+++ DATA EXTRACTS +++

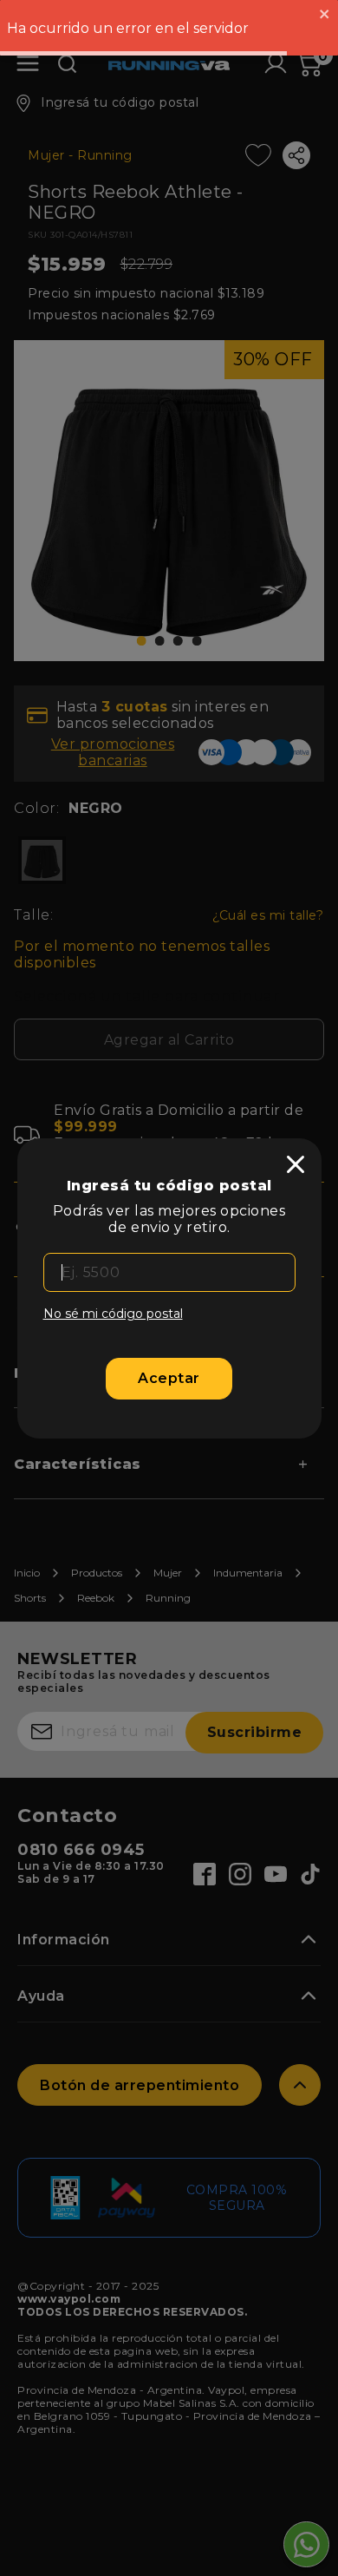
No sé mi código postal (113, 1313)
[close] (295, 1164)
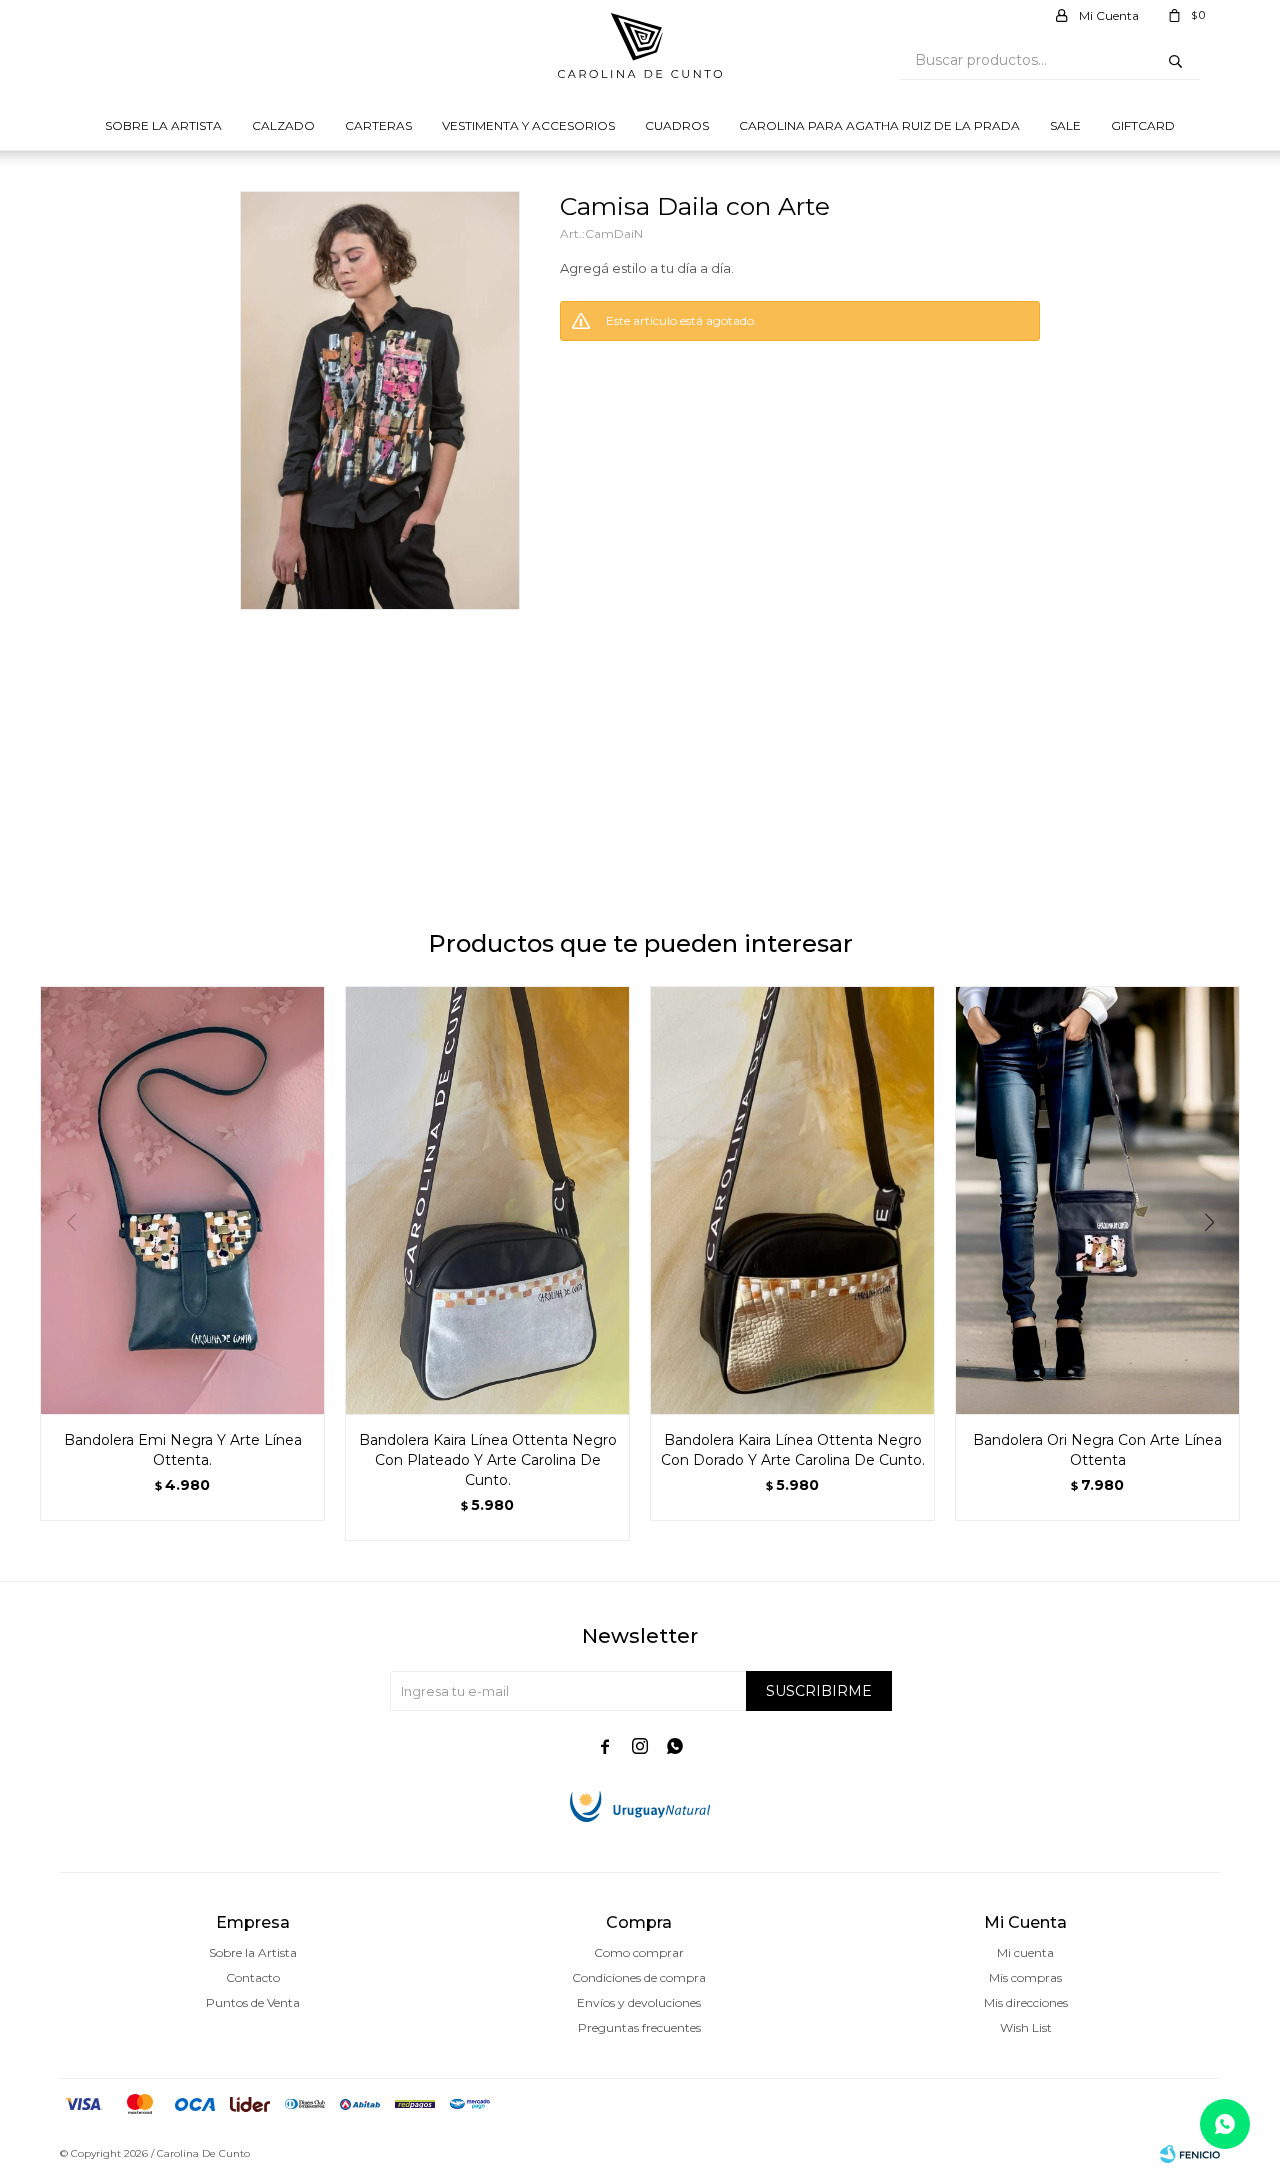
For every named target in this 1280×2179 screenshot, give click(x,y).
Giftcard (1143, 125)
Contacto (253, 1977)
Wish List (1026, 2027)
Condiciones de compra (639, 1977)
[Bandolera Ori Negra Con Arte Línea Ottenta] (1097, 1200)
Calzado (283, 125)
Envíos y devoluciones (639, 2002)
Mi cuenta (1025, 1952)
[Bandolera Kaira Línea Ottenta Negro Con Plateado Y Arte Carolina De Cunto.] (487, 1200)
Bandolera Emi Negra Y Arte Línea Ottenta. (183, 1450)
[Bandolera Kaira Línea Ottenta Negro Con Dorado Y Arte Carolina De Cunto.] (792, 1200)
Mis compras (1025, 1977)
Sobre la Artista (163, 125)
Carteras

+++

### WORK ORDER
Reproduce exactly the entries from their first line through the line containing "[Bandolera Ori Negra", including both, and omit any pictures.

### SOLUTION
No sé mi código postal (113, 1313)
[close] (295, 1164)
For every named target in this 1280×2179 screenshot, give click(x,y).
Giftcard (1143, 125)
Contacto (253, 1977)
Wish List (1026, 2027)
Condiciones de compra (639, 1977)
[Bandolera Ori Negra Con Arte Línea Ottenta] (1097, 1200)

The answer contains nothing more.